> [What is needed] Return the lines exactly, starting from the line that contains "Given: Open the Pcap File Path dropdown arrow" up to and including the final line of the records. Leave the pictures out of your answer.

[Records about locating elements on screens]
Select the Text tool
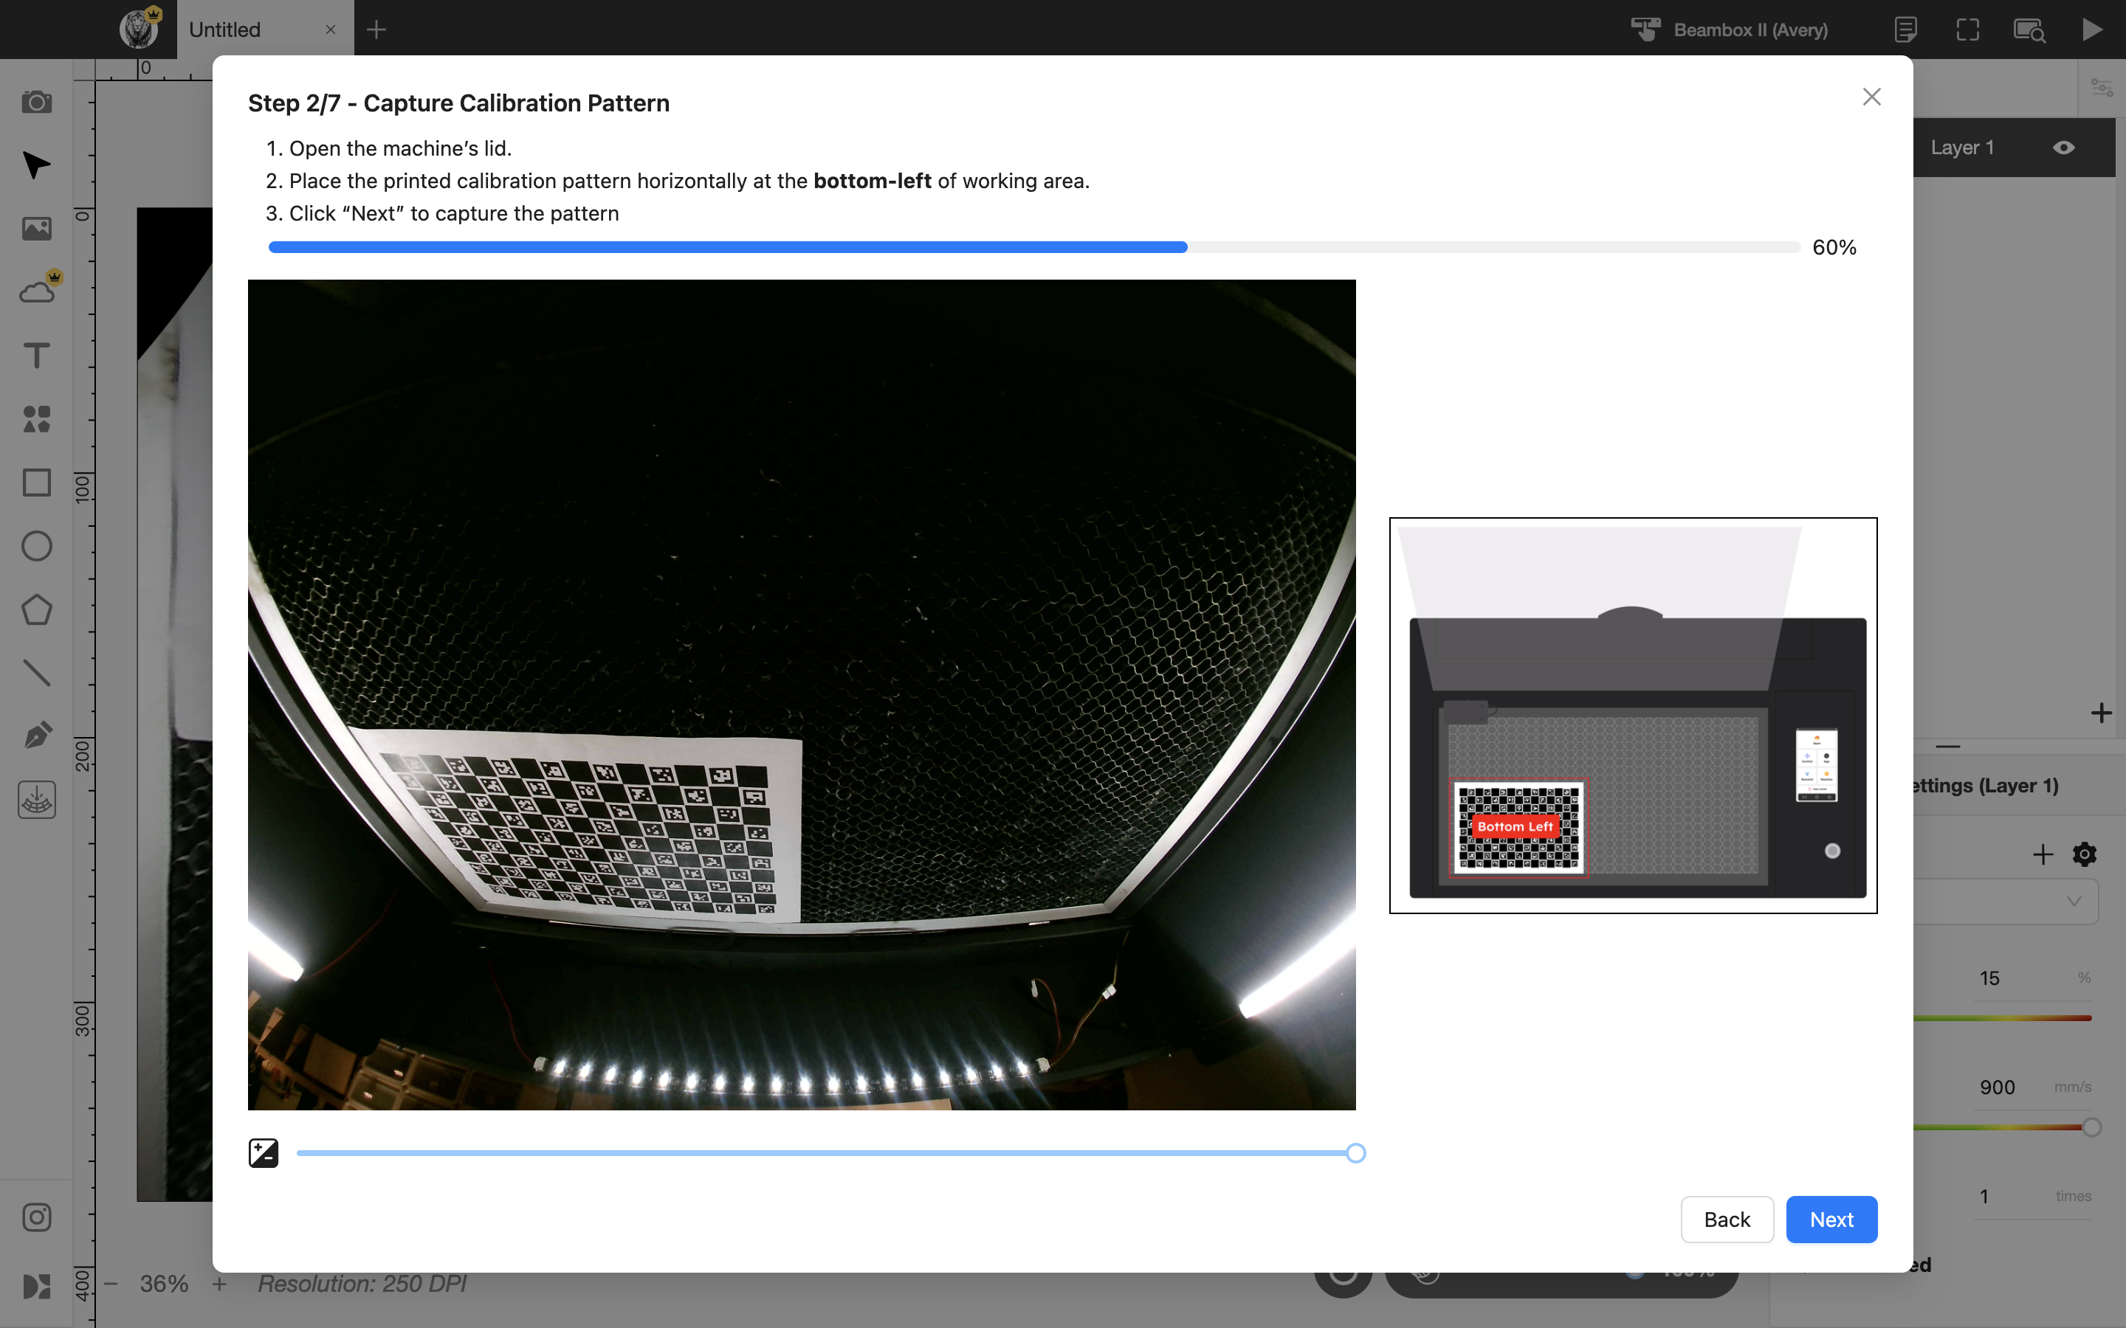tap(36, 356)
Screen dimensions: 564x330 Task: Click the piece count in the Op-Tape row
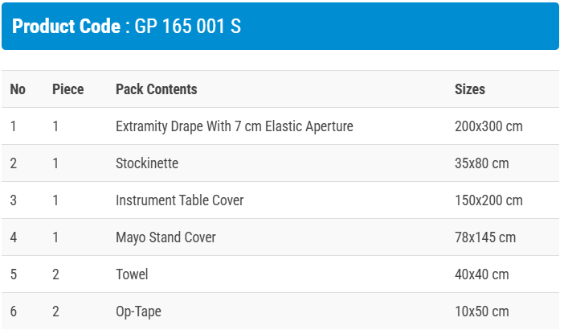(55, 311)
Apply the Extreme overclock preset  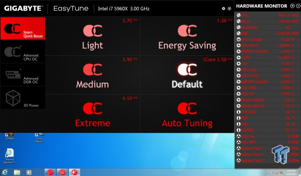click(93, 113)
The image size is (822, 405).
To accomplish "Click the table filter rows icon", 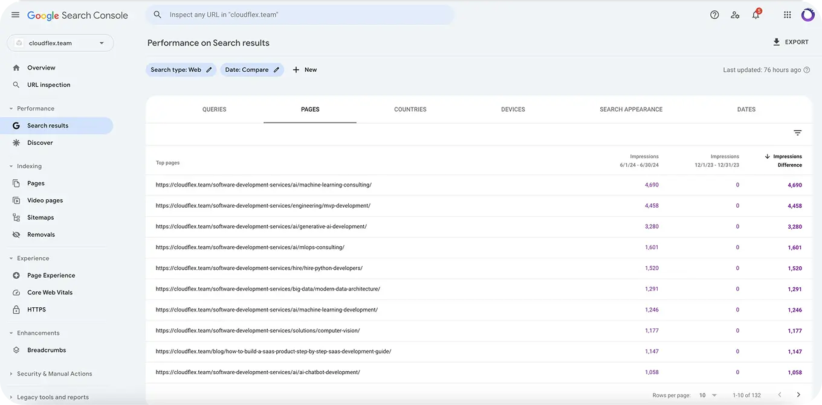I will (x=797, y=133).
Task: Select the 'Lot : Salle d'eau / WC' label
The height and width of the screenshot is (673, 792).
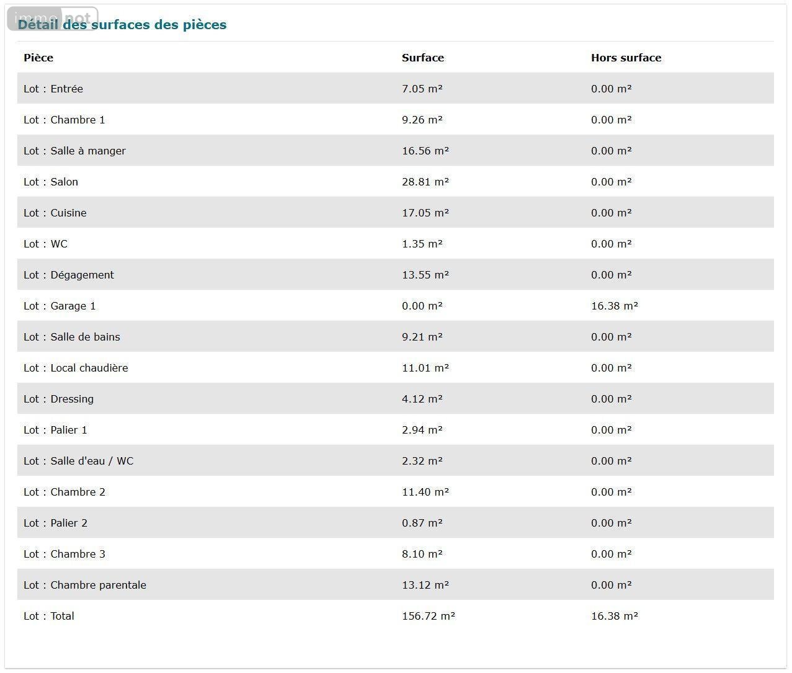Action: (79, 461)
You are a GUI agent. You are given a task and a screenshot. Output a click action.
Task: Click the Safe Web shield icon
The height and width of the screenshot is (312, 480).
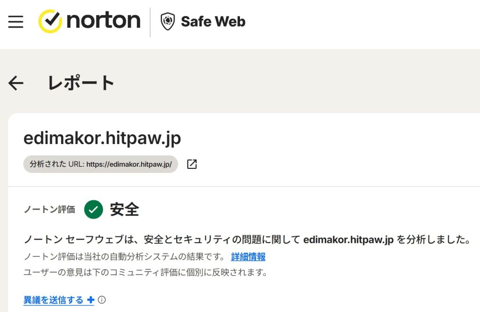tap(167, 22)
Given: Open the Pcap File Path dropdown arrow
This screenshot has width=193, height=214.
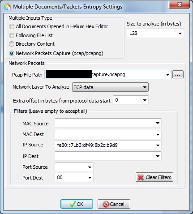Looking at the screenshot, I should coord(167,75).
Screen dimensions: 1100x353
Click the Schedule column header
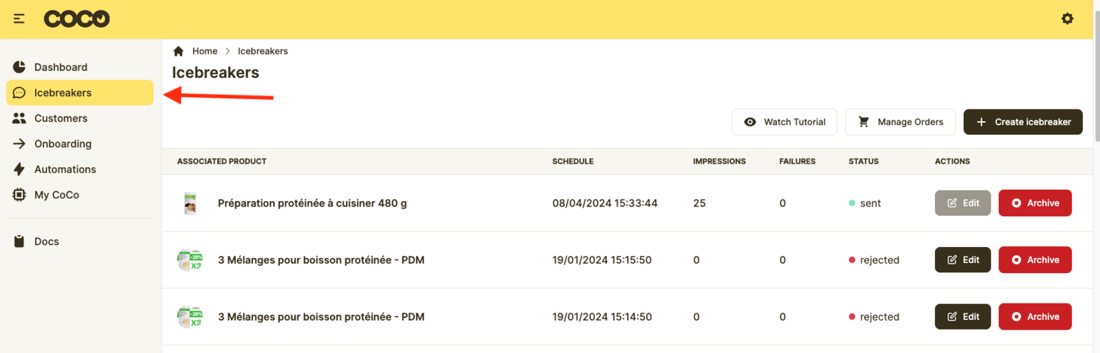pyautogui.click(x=573, y=161)
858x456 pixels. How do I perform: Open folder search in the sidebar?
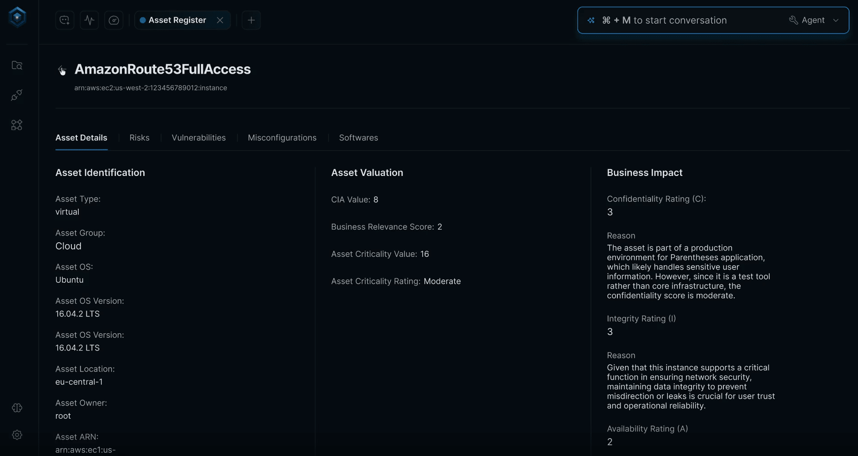[17, 65]
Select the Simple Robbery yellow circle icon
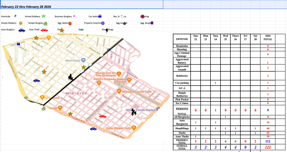 (20, 23)
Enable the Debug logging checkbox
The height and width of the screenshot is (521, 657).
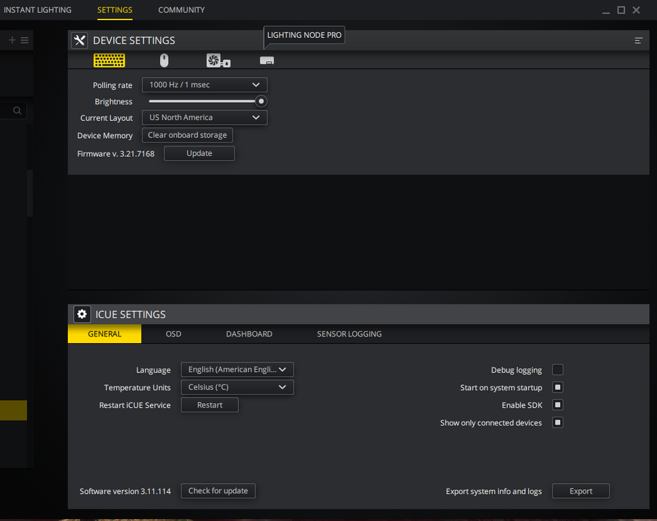pos(557,370)
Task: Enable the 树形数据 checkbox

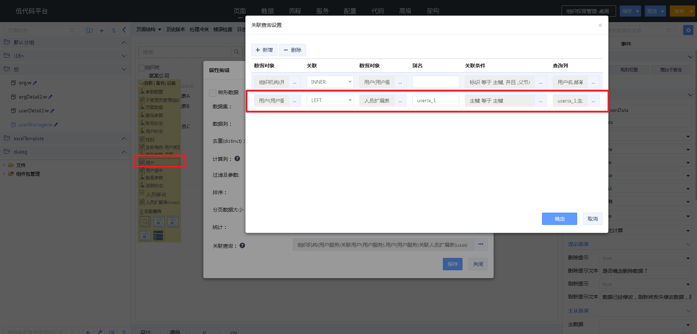Action: (213, 92)
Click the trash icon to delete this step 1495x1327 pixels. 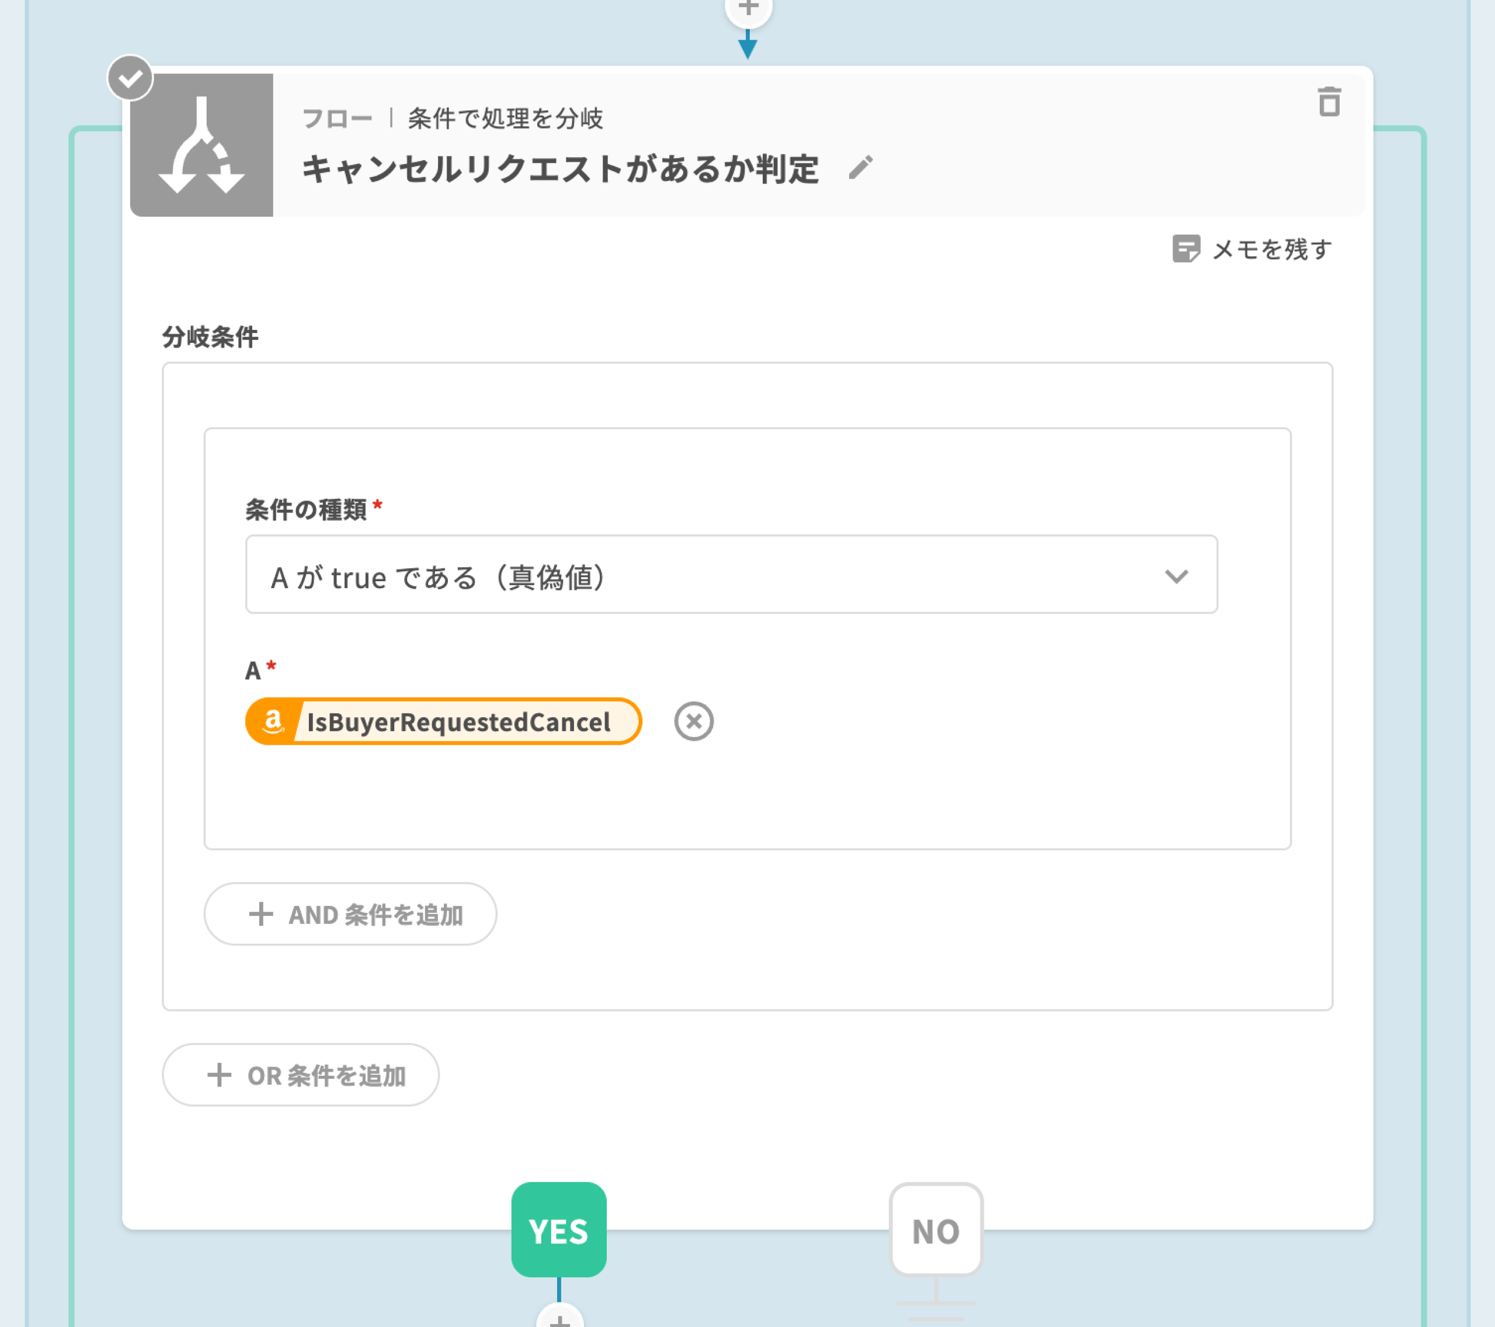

> [Reply to the exercise]
Given: Open the Pcap File Path dropdown arrow
This screenshot has width=193, height=214.
Looking at the screenshot, I should coord(167,75).
Screen dimensions: 1100x353
Click the Schedule column header
pyautogui.click(x=573, y=161)
858x456 pixels. How do I perform: Open folder search in the sidebar?
[17, 65]
Select the Simple Robbery yellow circle icon
 (20, 23)
Enable the Debug logging checkbox
The height and width of the screenshot is (521, 657).
pos(557,370)
Task: Enable the 树形数据 checkbox

Action: (213, 92)
Click the trash icon to delete this step 1495x1327 pixels. 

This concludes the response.